Herman Cain leaps to front of GOP primary pack. Can he stay there?

Republican presidential candidate Herman Cain is now officially leading the pack, surpassing former Massachusetts Gov. Mitt Romney by three points in an NBC News/Wall Street Journal survey released late Wednesday.

The survey of Republican voters, conducted between October 6-10 with a margin of error of plus or minus 3.1 percent, shows Cain leading with 27 percent over Romney's 24 percent. Texas Gov. Rick Perry--who led the polls mere weeks ago-- is now in third place, with 16 percent. In the same poll taken in July and August, support for Cain hovered around just 5 percent.

Cain's surge began last month when he won the Florida straw poll after a strong debate performance in Orlando. Perry, once viewed as the conservative alternative to Romney, has yet to recover from this shift in the primary cycle's dynamics. Now, it's Cain's turn to try and fulfill the role of Romney spoiler.
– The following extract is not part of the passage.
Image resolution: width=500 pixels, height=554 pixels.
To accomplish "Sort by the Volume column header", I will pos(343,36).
Cain's rise has been unorthodox. Since he announced his candidacy last spring, Cain's campaign strategy has looked more like a self-promotion tour than a run for the White House, at least in the traditional sense. Instead of focusing on early-voting states like Iowa and New Hampshire, Cain has instead transformed his campaign into a nation-wide book tour to promote his new memoir. Despite his recent surge, Cain plans to continue the tour--he's heading to Tennessee next--and he defends it as a viable grassroots campaign strategy.
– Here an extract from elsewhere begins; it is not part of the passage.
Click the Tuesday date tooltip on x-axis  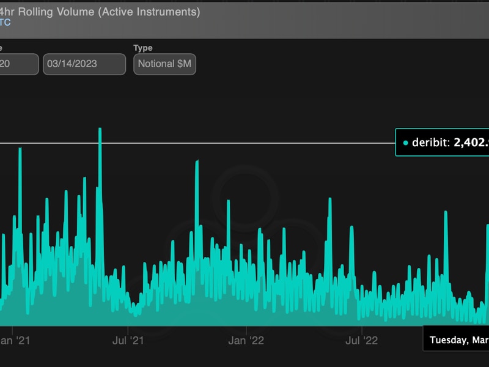tap(457, 340)
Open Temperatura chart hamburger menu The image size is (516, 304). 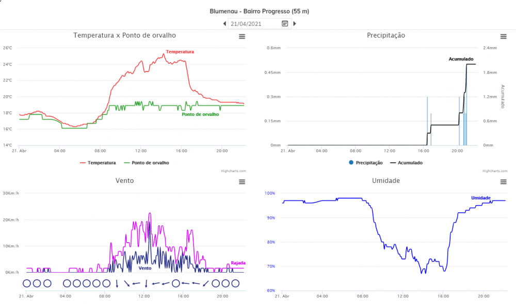pos(242,36)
"Signing books helps to raise my name I.D.," Cain said after signing books in South Carolina on Sunday, according to The Hill newspaper. "As a matter of fact, it's not inconsistent to be on a book tour signing books as well as campaigning. Because we have integrated campaign events along with events related to this."

The shift has also altered the way he's treated on the campaign trail. Cain is no longer ignored or only mentioned as an afterthought in the election cycle. And for the first time, it appears the other candidates are starting to view Cain as an actual threat.
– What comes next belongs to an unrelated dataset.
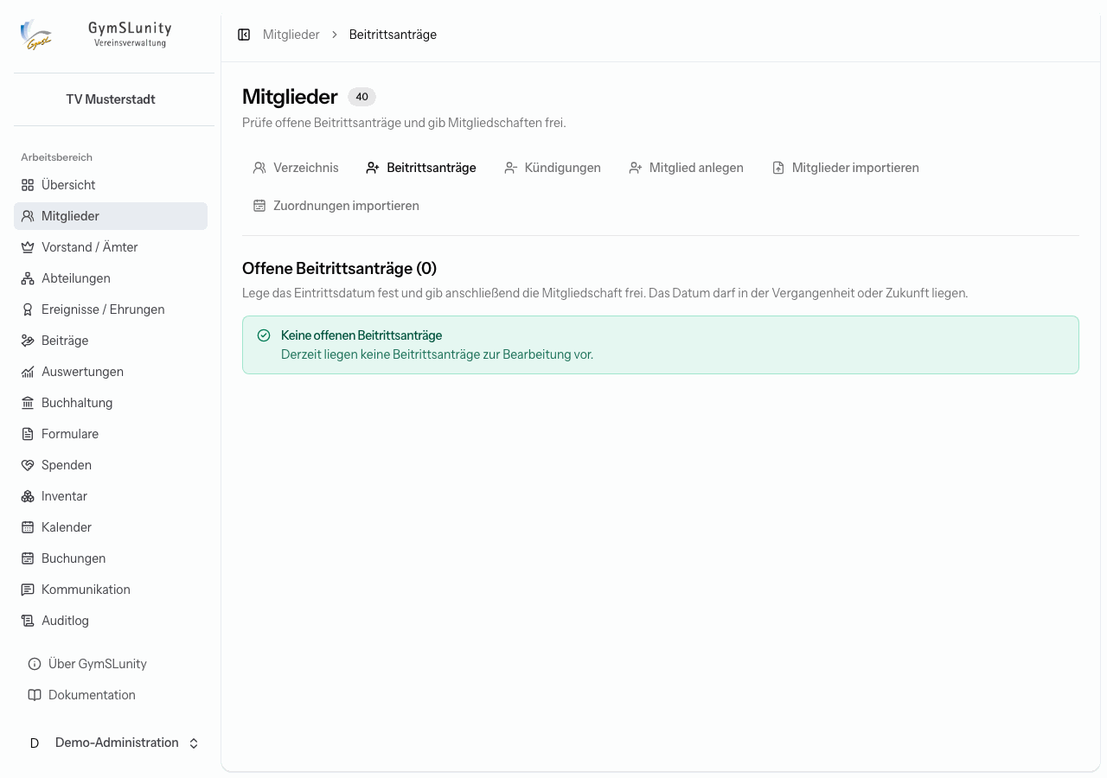The height and width of the screenshot is (778, 1107).
Task: Click the Buchhaltung bank building icon
Action: 28,403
At the Republican debate in Hanover, New Hampshire on Tuesday, Cain took up most of the air time, as his opponents took him to task for his "9-9-9 Plan," which would replace the current tax code with three nine-percent federal taxes on income, business and consumption. Over the course of the debate the candidates and moderators said the word "nine" 85 times, which offered Cain a fresh opportunity to tout his idea on national television every few minutes.

But "9-9-9"--the idea that has helped his rise to the top--could be the very thing that takes him down. A Bloomberg analysis concluded that the plan was "unrealistic" and would increase federal budget deficits. Further, you can bet that Cain's opponents are preparing to increase their attacks on the plan in the days leading up to the Republican debate in Nevada next week.

Of course, this isn't the first time that a successful businessman has stormed to the forefront of our national politics courtesy of a wonky bit of sloganeering. In 1992, Texas billionaire H. Ross Perot mounted a third-party run at the presidency via a single-minded focus on the budget deficit--and a lot of generous cable news coverage. While the Perot precedent was an insurgent movement outside the major-party primary system, unlike Cain's GOP effort, it still highlights how volatile the early phase of a presidential contest can be--and how much of an asset sustained media exposure and at outsider image can be in a season of widespread economic unrest and disenchantment with the status quo.

Meanwhile Cain insists he's prepared for the onslaught that comes with cracking the top tier of the GOP field.

"When you run for president and you move into the top tier . . . you get this bull's-eye on your back," Cain said last week. "This long shot may not be a long shot any longer."